**YOUR GOAL**:
Return the records below exactly, leaving nothing out.

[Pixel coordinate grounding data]
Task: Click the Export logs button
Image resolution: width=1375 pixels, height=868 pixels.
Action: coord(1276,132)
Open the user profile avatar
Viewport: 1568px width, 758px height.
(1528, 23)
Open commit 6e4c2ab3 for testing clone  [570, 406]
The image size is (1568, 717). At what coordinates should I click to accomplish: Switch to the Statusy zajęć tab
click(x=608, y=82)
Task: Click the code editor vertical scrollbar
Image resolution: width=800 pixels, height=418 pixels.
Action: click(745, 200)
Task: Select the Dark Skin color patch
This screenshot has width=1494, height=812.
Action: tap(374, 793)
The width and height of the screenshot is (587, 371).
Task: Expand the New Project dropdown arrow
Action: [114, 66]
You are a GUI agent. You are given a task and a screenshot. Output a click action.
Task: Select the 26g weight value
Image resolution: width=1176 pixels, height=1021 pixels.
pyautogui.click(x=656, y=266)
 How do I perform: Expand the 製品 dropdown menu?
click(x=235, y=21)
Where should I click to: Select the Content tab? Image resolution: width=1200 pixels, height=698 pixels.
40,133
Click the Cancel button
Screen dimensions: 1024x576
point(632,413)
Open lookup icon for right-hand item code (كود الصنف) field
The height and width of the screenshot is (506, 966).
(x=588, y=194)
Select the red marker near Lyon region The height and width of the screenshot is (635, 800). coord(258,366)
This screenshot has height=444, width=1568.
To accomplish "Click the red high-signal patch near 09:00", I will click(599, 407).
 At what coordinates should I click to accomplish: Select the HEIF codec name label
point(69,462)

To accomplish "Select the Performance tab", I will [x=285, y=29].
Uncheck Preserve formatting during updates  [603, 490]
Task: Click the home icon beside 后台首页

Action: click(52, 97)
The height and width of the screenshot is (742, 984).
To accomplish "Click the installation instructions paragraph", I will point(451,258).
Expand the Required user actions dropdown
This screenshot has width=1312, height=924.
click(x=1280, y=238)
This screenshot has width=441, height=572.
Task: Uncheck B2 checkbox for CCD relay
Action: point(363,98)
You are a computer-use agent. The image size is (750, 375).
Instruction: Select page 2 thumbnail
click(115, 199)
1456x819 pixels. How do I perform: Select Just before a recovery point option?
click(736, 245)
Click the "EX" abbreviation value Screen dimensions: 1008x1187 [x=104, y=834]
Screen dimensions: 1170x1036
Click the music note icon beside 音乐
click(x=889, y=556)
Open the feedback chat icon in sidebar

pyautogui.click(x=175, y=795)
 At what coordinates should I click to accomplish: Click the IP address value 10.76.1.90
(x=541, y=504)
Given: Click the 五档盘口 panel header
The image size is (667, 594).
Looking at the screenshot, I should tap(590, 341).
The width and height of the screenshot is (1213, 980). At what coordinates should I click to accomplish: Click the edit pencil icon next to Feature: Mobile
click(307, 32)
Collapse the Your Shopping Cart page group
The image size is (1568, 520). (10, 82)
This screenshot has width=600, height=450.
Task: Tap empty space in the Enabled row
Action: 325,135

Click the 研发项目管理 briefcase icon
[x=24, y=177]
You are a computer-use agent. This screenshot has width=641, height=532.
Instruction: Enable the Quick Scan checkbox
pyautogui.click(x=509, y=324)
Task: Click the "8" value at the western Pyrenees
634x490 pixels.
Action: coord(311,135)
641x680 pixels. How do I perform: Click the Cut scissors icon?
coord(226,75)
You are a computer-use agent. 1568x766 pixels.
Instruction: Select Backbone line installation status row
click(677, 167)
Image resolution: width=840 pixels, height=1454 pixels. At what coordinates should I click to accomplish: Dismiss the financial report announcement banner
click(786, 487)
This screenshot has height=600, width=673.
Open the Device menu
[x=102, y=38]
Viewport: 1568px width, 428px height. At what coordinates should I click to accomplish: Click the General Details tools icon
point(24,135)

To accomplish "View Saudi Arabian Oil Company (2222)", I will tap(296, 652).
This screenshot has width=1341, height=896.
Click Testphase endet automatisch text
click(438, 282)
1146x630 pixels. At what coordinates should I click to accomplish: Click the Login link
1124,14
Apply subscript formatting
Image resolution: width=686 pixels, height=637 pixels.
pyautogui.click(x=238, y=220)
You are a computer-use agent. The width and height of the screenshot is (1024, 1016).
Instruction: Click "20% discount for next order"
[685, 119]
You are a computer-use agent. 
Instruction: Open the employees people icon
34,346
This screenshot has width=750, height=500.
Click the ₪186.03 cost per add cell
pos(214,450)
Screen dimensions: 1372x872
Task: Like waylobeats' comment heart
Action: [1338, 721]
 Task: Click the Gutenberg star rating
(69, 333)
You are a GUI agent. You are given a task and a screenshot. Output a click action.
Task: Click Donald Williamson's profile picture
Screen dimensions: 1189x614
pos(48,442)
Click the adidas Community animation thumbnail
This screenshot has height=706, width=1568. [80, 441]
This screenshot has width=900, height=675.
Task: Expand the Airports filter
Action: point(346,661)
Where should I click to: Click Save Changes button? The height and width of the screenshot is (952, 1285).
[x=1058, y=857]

**SOLUTION TO THIS TASK**:
Task: Click the Export logs button
Image resolution: width=1375 pixels, height=868 pixels.
Action: coord(1276,132)
Open the user profile avatar
Viewport: 1568px width, 758px height.
(1528, 23)
Open commit 6e4c2ab3 for testing clone  [570, 406]
The image size is (1568, 717). At what coordinates should I click to accomplish: Switch to the Statusy zajęć tab
click(x=608, y=82)
Task: Click the code editor vertical scrollbar
Image resolution: width=800 pixels, height=418 pixels.
Action: click(745, 200)
Task: Select the Dark Skin color patch
This screenshot has width=1494, height=812.
Action: tap(374, 793)
The width and height of the screenshot is (587, 371).
Task: Expand the New Project dropdown arrow
Action: [114, 66]
You are a GUI agent. You are given a task and a screenshot. Output a click action.
Task: Select the 26g weight value
Image resolution: width=1176 pixels, height=1021 pixels.
pyautogui.click(x=656, y=266)
 How do I perform: Expand the 製品 dropdown menu?
click(x=235, y=21)
Where should I click to: Select the Content tab? Image resolution: width=1200 pixels, height=698 pixels.
40,133
Click the Cancel button
Screen dimensions: 1024x576
point(632,413)
Open lookup icon for right-hand item code (كود الصنف) field
The height and width of the screenshot is (506, 966).
(x=588, y=194)
Select the red marker near Lyon region The height and width of the screenshot is (635, 800). coord(258,366)
This screenshot has height=444, width=1568.
To accomplish "Click the red high-signal patch near 09:00", I will click(599, 407).
 At what coordinates should I click to accomplish: Select the HEIF codec name label
point(69,462)

To accomplish "Select the Performance tab", I will [x=285, y=29].
Uncheck Preserve formatting during updates  [603, 490]
Task: Click the home icon beside 后台首页

Action: click(52, 97)
The height and width of the screenshot is (742, 984).
To accomplish "Click the installation instructions paragraph", I will point(451,258).
Expand the Required user actions dropdown
This screenshot has width=1312, height=924.
click(x=1280, y=238)
This screenshot has width=441, height=572.
Task: Uncheck B2 checkbox for CCD relay
Action: point(363,98)
You are a computer-use agent. The image size is (750, 375).
Instruction: Select page 2 thumbnail
click(115, 199)
1456x819 pixels. How do I perform: Select Just before a recovery point option?
click(736, 245)
Click the "EX" abbreviation value Screen dimensions: 1008x1187 [x=104, y=834]
Screen dimensions: 1170x1036
Click the music note icon beside 音乐
click(x=889, y=556)
Open the feedback chat icon in sidebar

pyautogui.click(x=175, y=795)
 At what coordinates should I click to accomplish: Click the IP address value 10.76.1.90
(x=541, y=504)
Given: Click the 五档盘口 panel header
The image size is (667, 594).
Looking at the screenshot, I should tap(590, 341).
The width and height of the screenshot is (1213, 980). At what coordinates should I click to accomplish: Click the edit pencil icon next to Feature: Mobile
click(307, 32)
Collapse the Your Shopping Cart page group
The image size is (1568, 520). (10, 82)
This screenshot has width=600, height=450.
Task: Tap empty space in the Enabled row
Action: 325,135

Click the 研发项目管理 briefcase icon
[x=24, y=177]
You are a computer-use agent. This screenshot has width=641, height=532.
Instruction: Enable the Quick Scan checkbox
pyautogui.click(x=509, y=324)
Task: Click the "8" value at the western Pyrenees
634x490 pixels.
Action: coord(311,135)
641x680 pixels. How do I perform: Click the Cut scissors icon?
coord(226,75)
You are a computer-use agent. 1568x766 pixels.
Instruction: Select Backbone line installation status row
click(677, 167)
Image resolution: width=840 pixels, height=1454 pixels. At what coordinates should I click to accomplish: Dismiss the financial report announcement banner
click(786, 487)
This screenshot has height=600, width=673.
Open the Device menu
[x=102, y=38]
Viewport: 1568px width, 428px height. At what coordinates should I click to accomplish: Click the General Details tools icon
point(24,135)

To accomplish "View Saudi Arabian Oil Company (2222)", I will tap(296, 652).
This screenshot has width=1341, height=896.
Click Testphase endet automatisch text
click(438, 282)
1146x630 pixels. At what coordinates should I click to accomplish: Click the Login link
1124,14
Apply subscript formatting
Image resolution: width=686 pixels, height=637 pixels.
pyautogui.click(x=238, y=220)
You are a computer-use agent. The width and height of the screenshot is (1024, 1016).
Instruction: Click "20% discount for next order"
[685, 119]
You are a computer-use agent. 
Instruction: Open the employees people icon
34,346
This screenshot has width=750, height=500.
Click the ₪186.03 cost per add cell
pos(214,450)
Screen dimensions: 1372x872
Task: Like waylobeats' comment heart
Action: [1338, 721]
 Task: Click the Gutenberg star rating
(69, 333)
You are a GUI agent. You are given a task and a screenshot. Output a click action.
Task: Click Donald Williamson's profile picture
Screen dimensions: 1189x614
pos(48,442)
Click the adidas Community animation thumbnail
This screenshot has height=706, width=1568. [80, 441]
This screenshot has width=900, height=675.
Task: Expand the Airports filter
Action: point(346,661)
Where should I click to: Click Save Changes button? The height and width of the screenshot is (952, 1285).
[x=1058, y=857]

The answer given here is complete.